3. Execute Distribution Upgrade

apt dist-upgrade
# Duration: 15-45 minutes
# Accept new versions of /etc/issue
# Keep current versions of customized configs

reboot

4. Verify PVE 8 Installation

pveversion  # Should show pve-manager/8.4-X
uname -r    # Should show 6.8.X-X-pve

# Verify services
systemctl status pve-cluster pvedaemon pveproxy pvestatd
pvesm status

Post-Upgrade Validation

Start Services in Dependency Order (stagger with 30s delays per Phase 1 lessons):

# Databases first
pvesh create /nodes/proxmox/qemu/112/status/start  # databases-bots
sleep 30

# Infrastructure + DNS
pvesh create /nodes/proxmox/qemu/106/status/start  # docker-home (pihole1, NPM)
pvesh create /nodes/proxmox/lxc/225/status/start  # gitea
pvesh create /nodes/proxmox/lxc/210/status/start  # n8n
pvesh create /nodes/proxmox/lxc/227/status/start  # uptime-kuma
sleep 30

# Applications
pvesh create /nodes/proxmox/qemu/115/status/start  # docker-sba (Paper Dynasty)
pvesh create /nodes/proxmox/qemu/110/status/start  # discord-bots
pvesh create /nodes/proxmox/lxc/301/status/start  # claude-discord-coordinator
sleep 30

# Restart Pi-hole container proactively (UDP DNS fix from Phase 1)
qm guest exec 106 -- docker restart pihole
sleep 10

# Media & Others
pvesh create /nodes/proxmox/qemu/109/status/start  # homeassistant
pvesh create /nodes/proxmox/lxc/221/status/start  # arr-stack
pvesh create /nodes/proxmox/lxc/222/status/start  # memos
pvesh create /nodes/proxmox/lxc/223/status/start  # foundry-lxc

Service Validation Checklist:

  • Discord bots responding in Discord
  • Database connections working
  • n8n workflows executing
  • Gitea accessible at git.manticorum.com
  • Home Assistant automations running
  • Media servers streaming (Plex/Jellyfin)
  • Web UI accessible and functional

Stabilization Period

Wait 1-2 weeks before PVE 9 upgrade

Monitor for:

  • VM/LXC stability
  • Performance issues
  • Service uptime
  • Error logs

Phase 1 Lessons Learned (2026-02-19)

Issues encountered:

  1. I/O storm on boot: All 15 guests starting simultaneously caused massive I/O delay (~50% for several minutes).
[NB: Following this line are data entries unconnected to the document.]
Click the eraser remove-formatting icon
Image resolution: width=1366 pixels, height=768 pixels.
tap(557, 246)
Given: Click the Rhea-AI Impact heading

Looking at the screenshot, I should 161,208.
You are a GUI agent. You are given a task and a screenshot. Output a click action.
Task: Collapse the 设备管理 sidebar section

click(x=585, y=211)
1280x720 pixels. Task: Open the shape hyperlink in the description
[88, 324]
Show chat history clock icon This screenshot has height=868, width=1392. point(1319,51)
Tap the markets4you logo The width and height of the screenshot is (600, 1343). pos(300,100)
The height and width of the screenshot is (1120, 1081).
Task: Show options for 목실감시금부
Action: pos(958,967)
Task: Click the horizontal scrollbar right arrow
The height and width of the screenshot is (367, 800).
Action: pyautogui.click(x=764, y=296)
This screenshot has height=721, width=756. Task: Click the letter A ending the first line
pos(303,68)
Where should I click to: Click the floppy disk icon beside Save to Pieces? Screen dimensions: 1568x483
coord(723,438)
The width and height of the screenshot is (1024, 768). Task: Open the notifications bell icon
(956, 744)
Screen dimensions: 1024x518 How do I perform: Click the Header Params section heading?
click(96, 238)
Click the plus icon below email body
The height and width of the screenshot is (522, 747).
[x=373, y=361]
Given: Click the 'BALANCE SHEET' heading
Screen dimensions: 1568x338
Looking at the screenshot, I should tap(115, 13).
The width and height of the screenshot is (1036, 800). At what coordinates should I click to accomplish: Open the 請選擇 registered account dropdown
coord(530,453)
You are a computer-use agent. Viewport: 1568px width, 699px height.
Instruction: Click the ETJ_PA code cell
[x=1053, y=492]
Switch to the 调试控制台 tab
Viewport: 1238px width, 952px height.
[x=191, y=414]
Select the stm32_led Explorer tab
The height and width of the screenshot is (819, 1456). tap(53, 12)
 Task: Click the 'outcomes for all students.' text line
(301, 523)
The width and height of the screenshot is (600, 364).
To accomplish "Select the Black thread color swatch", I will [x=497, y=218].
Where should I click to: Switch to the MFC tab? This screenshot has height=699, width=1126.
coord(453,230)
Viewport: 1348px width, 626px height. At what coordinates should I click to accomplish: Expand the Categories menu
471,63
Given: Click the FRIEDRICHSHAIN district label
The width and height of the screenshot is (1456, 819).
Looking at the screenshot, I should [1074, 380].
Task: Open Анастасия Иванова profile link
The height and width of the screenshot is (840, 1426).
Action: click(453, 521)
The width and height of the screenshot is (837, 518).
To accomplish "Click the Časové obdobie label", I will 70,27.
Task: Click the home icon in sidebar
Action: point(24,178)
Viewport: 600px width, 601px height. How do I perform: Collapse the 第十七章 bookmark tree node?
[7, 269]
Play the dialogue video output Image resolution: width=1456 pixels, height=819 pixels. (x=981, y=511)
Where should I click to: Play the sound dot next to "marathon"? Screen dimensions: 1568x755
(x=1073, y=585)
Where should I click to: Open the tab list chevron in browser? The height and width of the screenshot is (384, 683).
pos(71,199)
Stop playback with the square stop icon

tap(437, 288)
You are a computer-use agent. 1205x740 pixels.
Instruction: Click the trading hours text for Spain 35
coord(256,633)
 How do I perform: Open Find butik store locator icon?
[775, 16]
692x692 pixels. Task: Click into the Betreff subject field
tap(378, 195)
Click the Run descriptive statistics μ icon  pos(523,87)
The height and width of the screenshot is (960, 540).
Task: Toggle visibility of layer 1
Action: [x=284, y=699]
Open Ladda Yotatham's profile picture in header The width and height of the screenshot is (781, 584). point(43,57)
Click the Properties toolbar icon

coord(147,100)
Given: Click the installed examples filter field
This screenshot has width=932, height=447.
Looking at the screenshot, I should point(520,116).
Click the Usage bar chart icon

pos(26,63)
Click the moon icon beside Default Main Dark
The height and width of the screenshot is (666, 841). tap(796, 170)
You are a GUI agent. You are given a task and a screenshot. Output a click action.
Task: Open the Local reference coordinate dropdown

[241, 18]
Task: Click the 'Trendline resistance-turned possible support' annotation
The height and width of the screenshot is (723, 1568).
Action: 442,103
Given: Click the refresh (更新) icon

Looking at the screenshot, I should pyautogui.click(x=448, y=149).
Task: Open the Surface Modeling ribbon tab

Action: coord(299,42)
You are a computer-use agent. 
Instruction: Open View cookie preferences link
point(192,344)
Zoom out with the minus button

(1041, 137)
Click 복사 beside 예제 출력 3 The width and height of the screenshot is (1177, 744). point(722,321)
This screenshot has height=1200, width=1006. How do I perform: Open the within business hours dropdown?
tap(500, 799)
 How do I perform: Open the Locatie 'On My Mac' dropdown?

Consider staggering guest startup with delays between groups.
  2. Pi-hole 1 UDP DNS failed after boot: Docker iptables NAT rules weren't fully set up. Required container restart. TCP DNS worked immediately — only UDP was affected.
  3. Home Assistant IP changed: HA on VM 109 got a new DHCP address (10.10.0.215 instead of previous). Need DHCP reservation to prevent this.
  4. Local machine DNS failover: Desktop was configured with only one Pi-hole DNS server (10.10.0.226). When Proxmox guests were shut down, Pi-hole on physical server at .226 should have kept working but didn't resolve initially. Added both Pi-holes as DNS servers.
  5. Some VMs ignored ACPI shutdown: VMs 105 and 112 required --forceStop flag.
  6. Several guests had onboot=1: Many guests auto-started before we could bring them up in dependency order. Not harmful but unexpected.

What went well:

  • pve7to8 --full checker caught everything — zero surprises during upgrade
  • DEBIAN_FRONTEND=noninteractive apt dist-upgrade -y -o Dpkg::Options::='--force-confnew' worked cleanly
  • Reboot took ~4 minutes (longer than expected but completed without issues)
  • All backups on TrueNAS were intact and accessible post-upgrade
  • Local disk space dropped from 57% to 14% after upgrade (old kernel/packages cleaned up)

Recommendations for Phase 2:

  • Stagger guest startup: add sleep 30 between dependency groups
  • Restart Pi-hole Docker container proactively after boot
  • Set DHCP reservation for HA VM before Phase 2
  • Switch local DNS to public resolvers (1.1.1.1) before shutting down guests
  • Disable onboot for all guests before upgrade, re-enable after validation

Phase 2: Proxmox 8.4 → 9.1 Upgrade

Pre-Upgrade Preparation (1 day)

1. LXC Compatibility Check (CRITICAL)

# Verify systemd version in each LXC (must be > 230)
for ct in 108 210 211 221 222 223 224 225 227 300 301; do
    echo "=== LXC $ct ==="
    pct exec $ct -- systemd --version | head -1
done

Pre-verified 2026-02-19 (all pass, updated after cleanup):

LXC Name systemd Status
210 n8n 245 Pass
221 arr-stack 245 Pass
222 memos 245 Pass
223 foundry 245 Pass
225 gitea 245 Pass
227 uptime-kuma 249 Pass
301 claude-discord-coord 249 Pass

Expected: All compatible. Re-verify before Phase 2 in case any LXC OS was changed.

2. Fresh Backup Set

vzdump --all --mode snapshot --storage home-truenas --compress zstd
tar -czf /mnt/pve/home-truenas/dump/pve-config/pve8-config-$(date +%Y%m%d).tar.gz /etc/pve/

3. Run PVE 8-to-9 Checker

pve8to9 --full

Upgrade Execution (2-4 hours including downtime)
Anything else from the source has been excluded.